This is a straightforward text MUD, written in Go and using gRPC instead of telnet.
I started out writing something in Java and using eJabber for communication. This was fun, but XMPP has an awful lot of overhead and that turned into a lot of work. Also, Go seemed like a fun language to learn. So the Java code was scrapped for Go, and eventually the XMPP / eJabber implementation was scrapped for JSON over Web Sockets. The original client was a single web page app using JQuery, with the intention of replacing JQuery with something better...
I found that I was having to write a great amount of code translating JSON to Go structs and back, both on the server and in the client. So I replaced the JQuery web page with a Go Client application, watchmud-client.
But there was still too much serializing-deserializing code between client and server and websocket. So I replaced that with gRPC.
What will I rewrite next??
This has more history about this project.
Install Dependencies: you'll need Go 1.14+ to build this. You'll need to install go stringer:
$ go get golang.org/x/tools/cmd/stringer
and then make sure that the directory this is installed to (probably something like ~/go/bin) is part of your path.
To compile and test the server:
$ make
This will create a watchmud
executable in the project/bin directory.
WatchMud uses Postgres to hold some information about the users, game state and other interesting stuff like that. You'll need to have an instance of Postgres running for watchmud.
Installing postgres:
$ brew install postgresql
Creating the user 'watchmud' and the schema:
See watchmud/db/sql/ddl.sql for table definitions and static data creation.

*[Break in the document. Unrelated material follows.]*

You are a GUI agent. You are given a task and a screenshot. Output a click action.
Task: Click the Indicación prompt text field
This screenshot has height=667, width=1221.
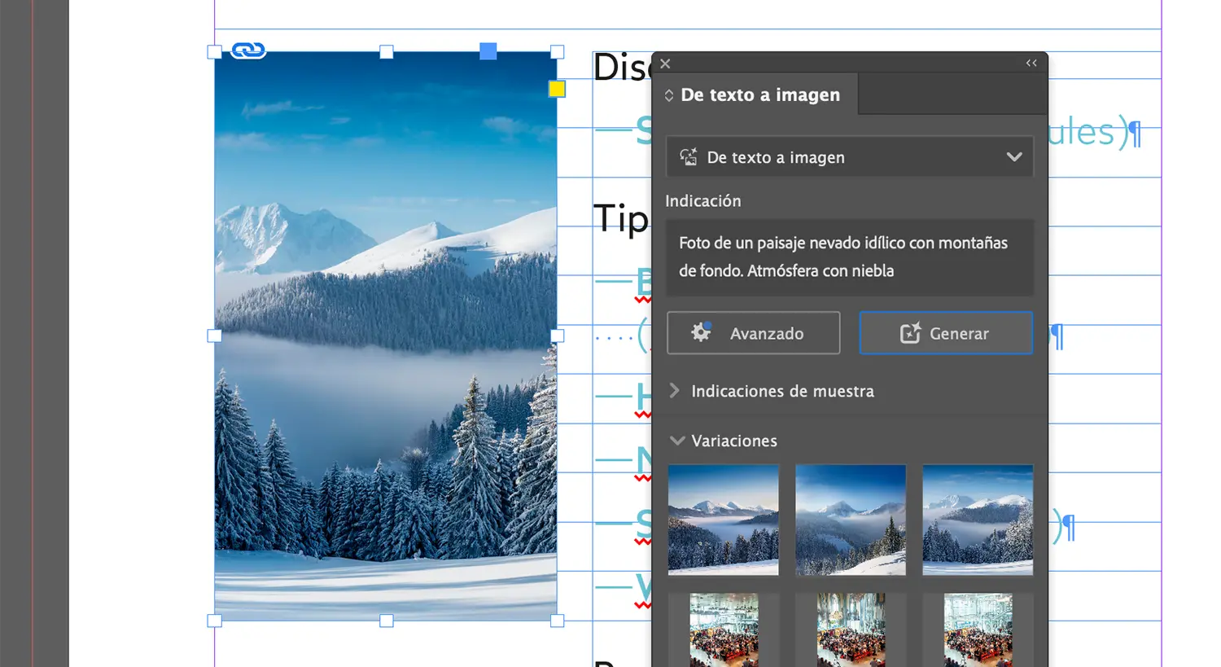point(850,257)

By default, watchmud won't have permissions to create the directory where it wants to write its log files. Unless you're overriding this directory with the --logFile argument, you'll need to create the directory and give the watchmud user permission to write there:
$ sudo mkdir -p /var/log/watchmud
$ sudo chown myusername /var/log/watchmud
$ sudo chmod 775 /var/log/watchmud
(Or, something similar to that.)
Example Settings are shown in worldfiles/server.yaml
$ ./watchmud -serverconfig ./worldfiles/myserverconfig.yaml
Ctrl-C to terminate the server.
See the watchmud-client project for more details, but the basics are the same:
$ make
constructs the watchmud-client
executable, and
$ ./watchmud-client --player=YourNameGoesHere
Starts it up, with a login attempt to localhost for username "YourNameGoesHere". (Settings, passwords, and other sorts of essentials also being on the "TODO" list.)